RECORDS TO USE Block Start

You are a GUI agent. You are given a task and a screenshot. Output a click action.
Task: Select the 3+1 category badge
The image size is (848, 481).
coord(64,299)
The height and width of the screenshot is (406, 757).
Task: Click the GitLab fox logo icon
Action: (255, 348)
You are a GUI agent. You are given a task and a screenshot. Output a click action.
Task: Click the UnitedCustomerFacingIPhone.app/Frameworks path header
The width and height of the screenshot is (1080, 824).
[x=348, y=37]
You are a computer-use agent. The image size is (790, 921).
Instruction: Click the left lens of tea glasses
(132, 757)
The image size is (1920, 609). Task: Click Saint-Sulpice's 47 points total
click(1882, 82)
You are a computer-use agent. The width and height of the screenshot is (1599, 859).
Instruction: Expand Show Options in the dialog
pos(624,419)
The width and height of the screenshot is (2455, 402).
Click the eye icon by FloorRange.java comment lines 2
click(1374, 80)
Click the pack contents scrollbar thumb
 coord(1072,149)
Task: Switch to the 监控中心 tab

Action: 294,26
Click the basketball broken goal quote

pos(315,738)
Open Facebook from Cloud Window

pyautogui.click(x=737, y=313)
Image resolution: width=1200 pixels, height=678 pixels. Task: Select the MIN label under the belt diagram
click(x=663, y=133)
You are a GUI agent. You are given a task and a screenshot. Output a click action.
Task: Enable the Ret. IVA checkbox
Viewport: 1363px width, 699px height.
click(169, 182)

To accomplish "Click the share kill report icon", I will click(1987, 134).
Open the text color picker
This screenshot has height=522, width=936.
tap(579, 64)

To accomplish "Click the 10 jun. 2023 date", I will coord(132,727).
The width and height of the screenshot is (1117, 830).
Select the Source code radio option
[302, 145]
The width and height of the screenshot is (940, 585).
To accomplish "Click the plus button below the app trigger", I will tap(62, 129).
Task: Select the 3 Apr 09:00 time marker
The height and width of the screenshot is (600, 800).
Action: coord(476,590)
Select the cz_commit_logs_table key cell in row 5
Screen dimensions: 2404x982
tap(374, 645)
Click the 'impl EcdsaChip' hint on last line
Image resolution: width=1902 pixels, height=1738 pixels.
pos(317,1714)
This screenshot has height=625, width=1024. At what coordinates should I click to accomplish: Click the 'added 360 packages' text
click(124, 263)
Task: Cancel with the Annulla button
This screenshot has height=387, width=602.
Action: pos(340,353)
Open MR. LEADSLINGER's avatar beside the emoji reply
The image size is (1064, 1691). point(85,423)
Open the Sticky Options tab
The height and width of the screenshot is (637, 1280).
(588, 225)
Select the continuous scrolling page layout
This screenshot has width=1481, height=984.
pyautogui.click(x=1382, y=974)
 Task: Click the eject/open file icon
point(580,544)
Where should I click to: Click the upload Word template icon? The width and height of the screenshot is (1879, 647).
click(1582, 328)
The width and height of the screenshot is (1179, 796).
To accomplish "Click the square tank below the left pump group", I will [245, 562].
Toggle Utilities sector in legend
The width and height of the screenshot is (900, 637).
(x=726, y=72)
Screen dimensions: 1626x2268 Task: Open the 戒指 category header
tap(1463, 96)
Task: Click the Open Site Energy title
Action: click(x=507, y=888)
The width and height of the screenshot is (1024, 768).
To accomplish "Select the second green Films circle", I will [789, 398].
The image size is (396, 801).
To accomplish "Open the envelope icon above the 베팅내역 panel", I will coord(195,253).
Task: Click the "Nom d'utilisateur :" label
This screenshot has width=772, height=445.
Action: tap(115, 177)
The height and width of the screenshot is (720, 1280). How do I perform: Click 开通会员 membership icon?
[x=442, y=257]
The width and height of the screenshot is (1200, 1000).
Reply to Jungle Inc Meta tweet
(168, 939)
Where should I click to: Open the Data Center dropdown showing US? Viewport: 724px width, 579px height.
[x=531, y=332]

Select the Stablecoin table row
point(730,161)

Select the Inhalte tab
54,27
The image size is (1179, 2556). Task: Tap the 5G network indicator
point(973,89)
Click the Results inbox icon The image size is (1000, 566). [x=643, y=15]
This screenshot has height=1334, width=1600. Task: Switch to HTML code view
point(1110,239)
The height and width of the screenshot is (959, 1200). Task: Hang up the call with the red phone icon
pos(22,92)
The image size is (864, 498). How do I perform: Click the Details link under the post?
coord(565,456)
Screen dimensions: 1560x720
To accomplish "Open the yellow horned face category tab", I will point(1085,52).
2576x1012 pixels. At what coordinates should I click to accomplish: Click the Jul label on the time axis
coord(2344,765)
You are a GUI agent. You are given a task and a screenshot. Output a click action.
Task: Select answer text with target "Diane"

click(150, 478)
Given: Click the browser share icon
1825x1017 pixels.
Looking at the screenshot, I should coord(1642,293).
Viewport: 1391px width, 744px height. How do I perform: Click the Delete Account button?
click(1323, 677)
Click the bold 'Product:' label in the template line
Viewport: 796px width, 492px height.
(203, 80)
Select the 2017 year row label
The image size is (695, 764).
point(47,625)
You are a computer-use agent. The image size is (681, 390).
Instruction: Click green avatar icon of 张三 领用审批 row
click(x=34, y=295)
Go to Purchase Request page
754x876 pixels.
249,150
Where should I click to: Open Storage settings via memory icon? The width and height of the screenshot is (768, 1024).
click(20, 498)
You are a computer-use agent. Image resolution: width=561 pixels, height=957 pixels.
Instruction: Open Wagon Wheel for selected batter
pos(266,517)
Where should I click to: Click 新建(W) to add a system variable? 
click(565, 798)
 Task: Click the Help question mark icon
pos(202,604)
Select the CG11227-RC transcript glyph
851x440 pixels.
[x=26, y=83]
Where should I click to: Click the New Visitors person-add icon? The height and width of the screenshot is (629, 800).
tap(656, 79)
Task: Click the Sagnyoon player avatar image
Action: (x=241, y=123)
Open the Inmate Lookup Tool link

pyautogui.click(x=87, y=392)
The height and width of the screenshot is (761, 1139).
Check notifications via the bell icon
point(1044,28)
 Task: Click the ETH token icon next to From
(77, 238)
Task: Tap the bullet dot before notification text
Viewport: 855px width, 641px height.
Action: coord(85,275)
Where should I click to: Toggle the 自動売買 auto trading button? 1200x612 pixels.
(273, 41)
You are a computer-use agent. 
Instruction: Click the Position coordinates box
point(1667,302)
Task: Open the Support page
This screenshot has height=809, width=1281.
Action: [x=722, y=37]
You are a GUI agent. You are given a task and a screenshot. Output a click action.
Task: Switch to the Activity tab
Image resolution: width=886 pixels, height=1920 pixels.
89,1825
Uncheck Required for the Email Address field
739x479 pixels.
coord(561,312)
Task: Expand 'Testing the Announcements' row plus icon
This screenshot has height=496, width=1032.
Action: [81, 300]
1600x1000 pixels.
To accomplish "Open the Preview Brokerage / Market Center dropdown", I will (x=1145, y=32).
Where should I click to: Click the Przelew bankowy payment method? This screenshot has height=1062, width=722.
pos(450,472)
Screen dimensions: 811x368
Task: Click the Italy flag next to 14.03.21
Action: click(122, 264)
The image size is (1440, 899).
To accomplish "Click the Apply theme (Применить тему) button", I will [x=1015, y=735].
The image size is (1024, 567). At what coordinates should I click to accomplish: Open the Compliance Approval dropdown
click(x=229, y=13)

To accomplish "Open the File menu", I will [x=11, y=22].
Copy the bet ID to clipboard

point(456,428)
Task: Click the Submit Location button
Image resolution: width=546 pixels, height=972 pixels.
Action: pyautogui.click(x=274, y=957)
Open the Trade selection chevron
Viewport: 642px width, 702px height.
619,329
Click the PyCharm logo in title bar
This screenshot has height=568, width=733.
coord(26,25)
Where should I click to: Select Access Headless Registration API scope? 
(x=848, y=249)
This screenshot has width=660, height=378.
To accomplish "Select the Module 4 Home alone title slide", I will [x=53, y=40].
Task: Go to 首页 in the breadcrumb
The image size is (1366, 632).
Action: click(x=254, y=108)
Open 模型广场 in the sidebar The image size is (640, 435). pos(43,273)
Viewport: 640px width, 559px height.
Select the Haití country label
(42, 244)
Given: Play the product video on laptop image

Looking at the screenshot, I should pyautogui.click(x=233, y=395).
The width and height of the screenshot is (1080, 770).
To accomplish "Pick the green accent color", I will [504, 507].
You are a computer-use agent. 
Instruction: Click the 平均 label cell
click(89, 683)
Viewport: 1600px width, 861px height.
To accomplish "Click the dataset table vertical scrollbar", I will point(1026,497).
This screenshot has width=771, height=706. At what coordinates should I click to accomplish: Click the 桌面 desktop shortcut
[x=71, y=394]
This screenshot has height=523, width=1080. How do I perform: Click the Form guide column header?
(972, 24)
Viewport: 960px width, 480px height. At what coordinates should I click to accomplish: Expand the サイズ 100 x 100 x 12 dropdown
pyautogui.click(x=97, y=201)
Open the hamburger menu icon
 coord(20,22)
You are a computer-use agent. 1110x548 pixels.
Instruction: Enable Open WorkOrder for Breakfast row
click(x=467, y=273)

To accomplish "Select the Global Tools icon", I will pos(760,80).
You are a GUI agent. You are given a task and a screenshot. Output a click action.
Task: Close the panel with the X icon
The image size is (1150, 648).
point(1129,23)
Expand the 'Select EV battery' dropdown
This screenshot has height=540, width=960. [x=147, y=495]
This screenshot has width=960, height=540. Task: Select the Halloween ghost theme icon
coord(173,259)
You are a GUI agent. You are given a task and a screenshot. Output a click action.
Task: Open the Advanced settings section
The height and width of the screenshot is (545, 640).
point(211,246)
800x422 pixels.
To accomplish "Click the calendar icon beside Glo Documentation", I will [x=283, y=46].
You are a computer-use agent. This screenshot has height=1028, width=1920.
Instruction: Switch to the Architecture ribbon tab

RECORDS TO USE Block End

= PROBLEM REQUIREMENTS =
Starting at the line that contains "Task: Select answer" and stopping after the line that contains "Click the bold", write out every line exactly as it appears above, and no other line.

= TASK RESULT =
Task: Select answer text with target "Diane"

click(150, 478)
Given: Click the browser share icon
1825x1017 pixels.
Looking at the screenshot, I should coord(1642,293).
Viewport: 1391px width, 744px height. How do I perform: Click the Delete Account button?
click(1323, 677)
Click the bold 'Product:' label in the template line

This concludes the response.